Basada al parecer en un hecho efectivamente acaecido, la trama es realista, de eso no cabe duda, pero el autor salva hábilmente cualquier riesgo de chata o excesiva lealtad a los hechos, y se rescata mediante el uso (creador, imaginativo) del lenguaje. En este aspecto hay en la novela una mezcla curiosa: por un lado, la fiel reconstrucción verbal, especialmente atenta al habla que propone el submundo delictivo, y por otro, el manejo altamente imaginativo de una terminología tan particular y en apariencia tan limitada. A partir de esa franja sobresaturada de vulgarismos, que a veces lindan con lo soez, lo trillado y lo ramplón, Carlos Martínez Moreno acomete con éxito la empresa de reinvindicar poéticamente el diálogo, los monólogos, el torrente de pensamientos y palabras. Manejando con cómoda solvencia la libre estructura de la nueva novela latinoamericana, y sin que su realismo crítico haga la menor concesión al lector o al exégeta. Carlos Martínez Moreno suelta su lenguaje, lo conduce por atajos que de paso inaugura, y pone toda su imaginación al servicio de un proceso en que el habla del pueblo busca salidas, formas nuevas para decir sus deleites y penas de siempre.
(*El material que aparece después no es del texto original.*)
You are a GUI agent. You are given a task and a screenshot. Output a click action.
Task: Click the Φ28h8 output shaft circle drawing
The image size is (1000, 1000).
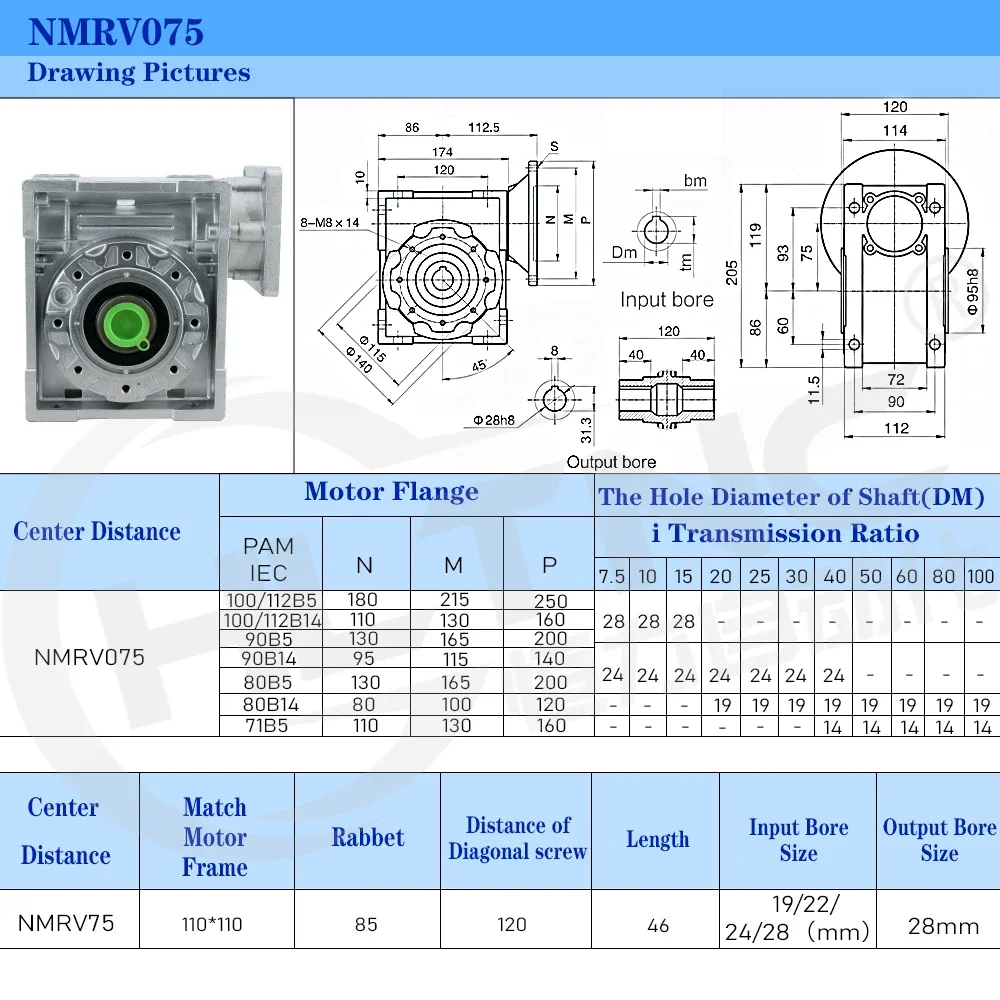click(554, 400)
En Tierra en la boca, es evidente que el dolor alfabetiza a estos seres primarios. Aprenden cuando ya es tarde, adquieren (como el Gallego) verdadero gusto por la vida cuando no tienen otra escapatoria que el suicidio; aun Isabel teme y a la vez confía que el Gallego haya dejado un hijo en su vientre, pero a la vez sabe que ese hijo nacerá en la cárcel o en la frustración. El sobrecogedor mensaje -si es que la novela tiene alguno, o si de todas maneras existe al margen de las intenciones de su autor- es que a estos pobres la lección del dolor les llega tarde. Los conmueve, los estremece, les permite hallar en si mismos reservas de amor que ignoraban poseer; los sacude y educa, pero en realidad los sacude para la muerte o los educa para la cárcel. El sistema es cruel.
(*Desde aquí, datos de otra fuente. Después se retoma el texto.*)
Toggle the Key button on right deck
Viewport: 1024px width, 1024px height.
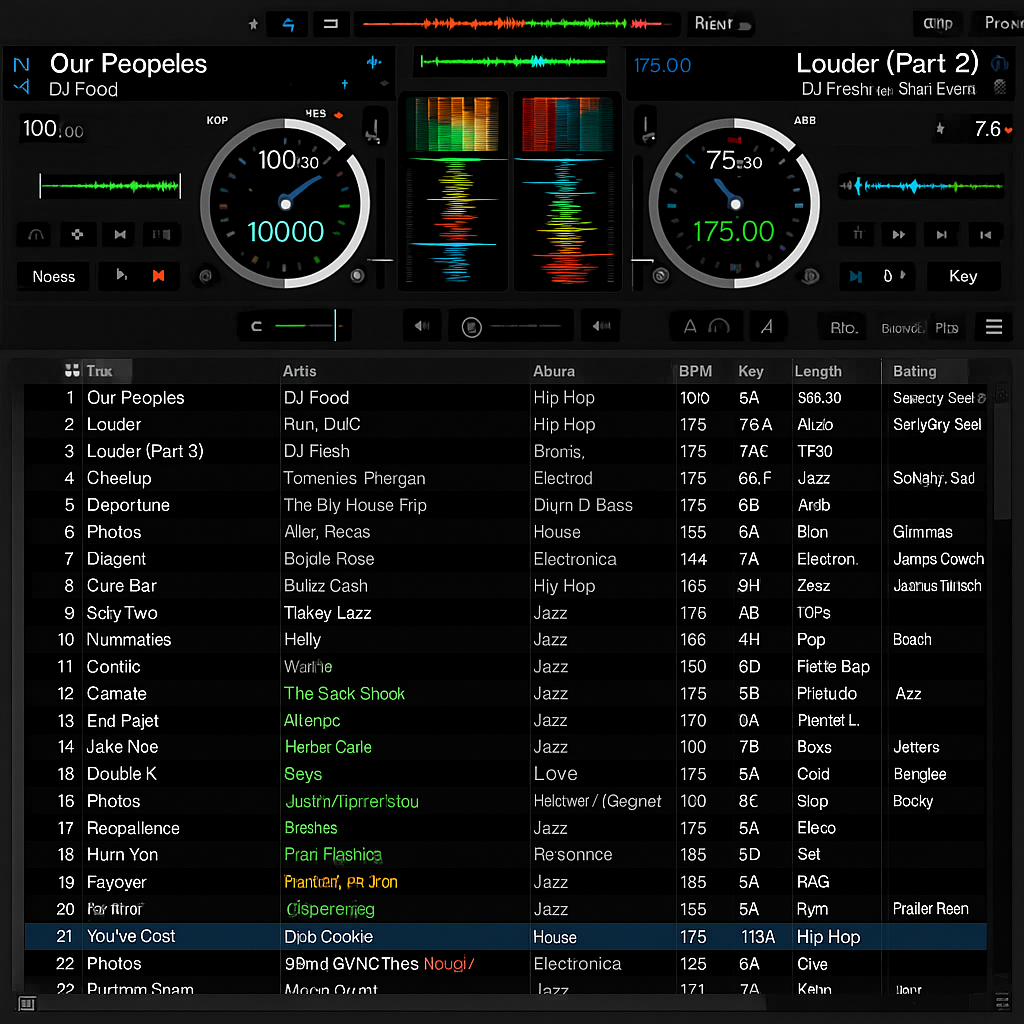pyautogui.click(x=963, y=276)
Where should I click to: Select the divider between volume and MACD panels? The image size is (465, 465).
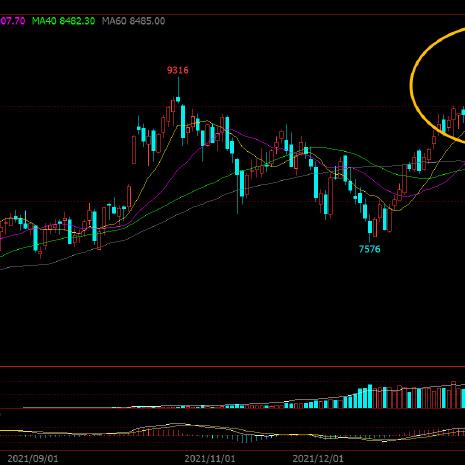(232, 409)
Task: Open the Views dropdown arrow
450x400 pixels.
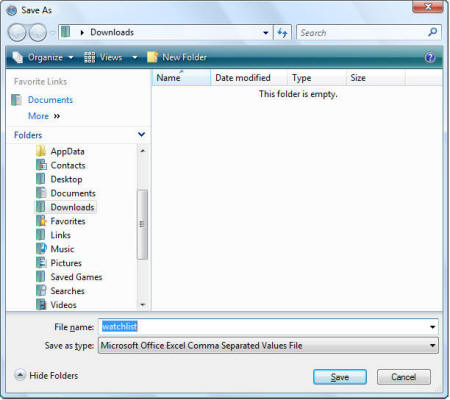Action: (135, 57)
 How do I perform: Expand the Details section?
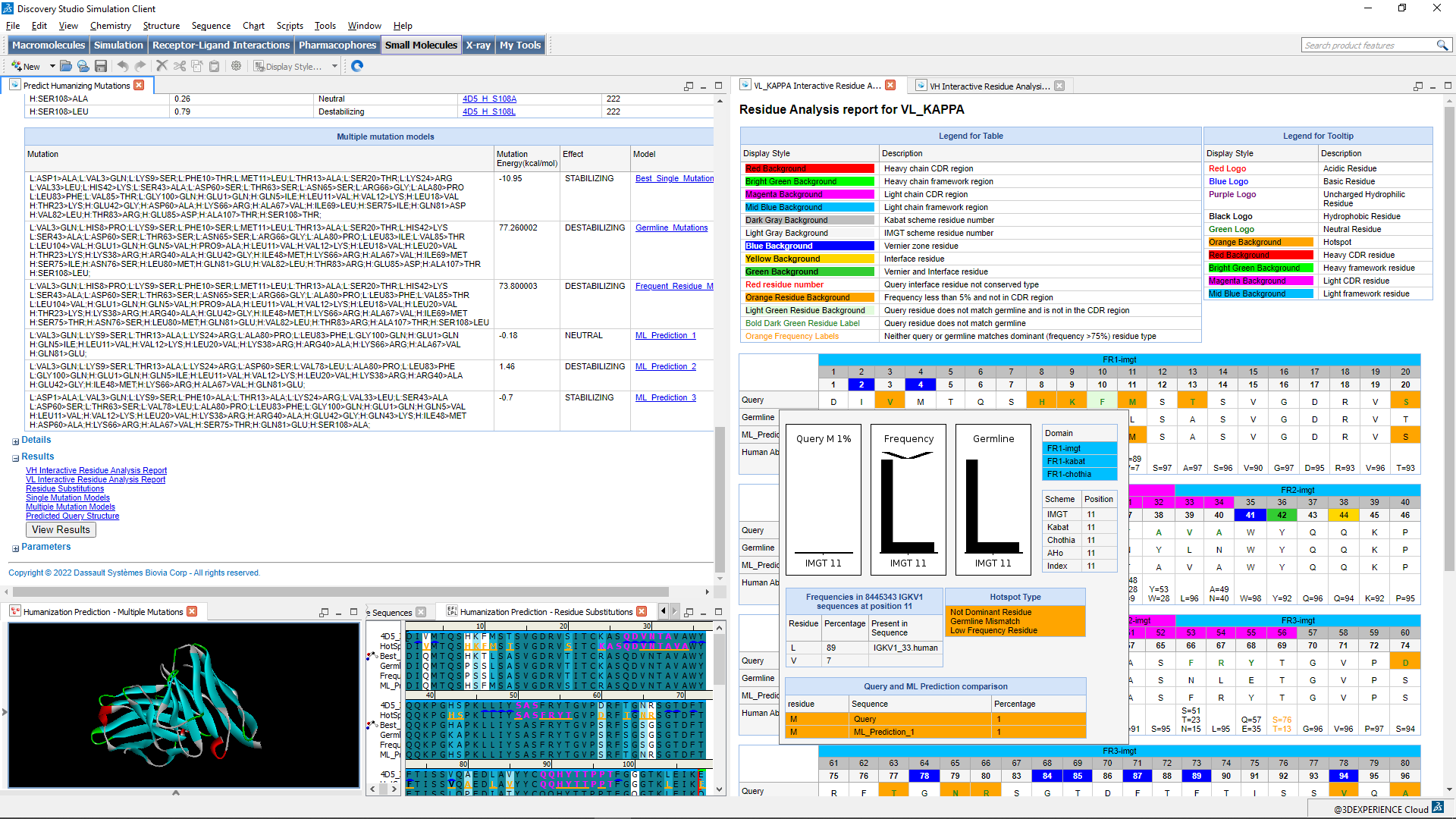coord(15,441)

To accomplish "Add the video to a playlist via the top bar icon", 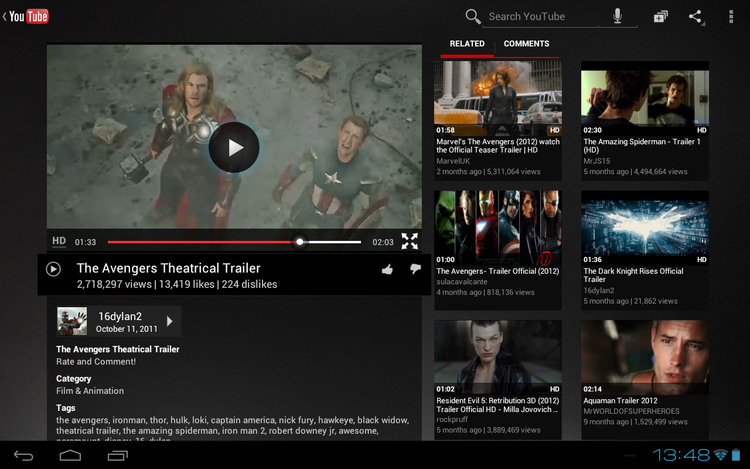I will click(661, 16).
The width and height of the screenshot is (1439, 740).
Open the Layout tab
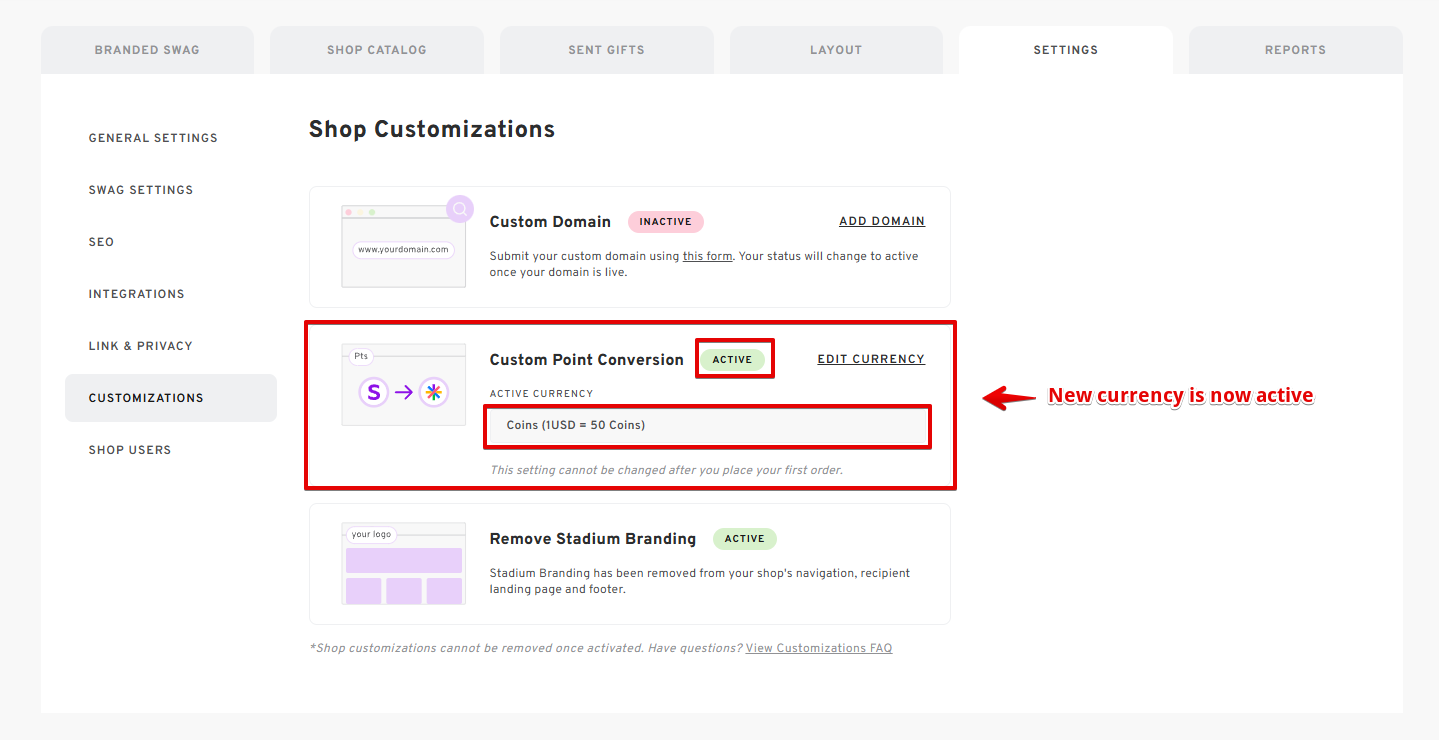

Señalemos, por último, y ya no como valor literario, que la objetividad de la obra sirve para enjuiciar indirectamente a este sistema, que si bien no es todavía (en la novela) la aberrante dictadura, ya lleva en sí mismo su pretexto y su germen.
Tierra en la boca testimonia un derrumbe, y en ese sentido adicional, extraliterario, también constituye un aporte invalorable a la interpretación social de un período, particularmente crítico, del Uruguay contemporáneo.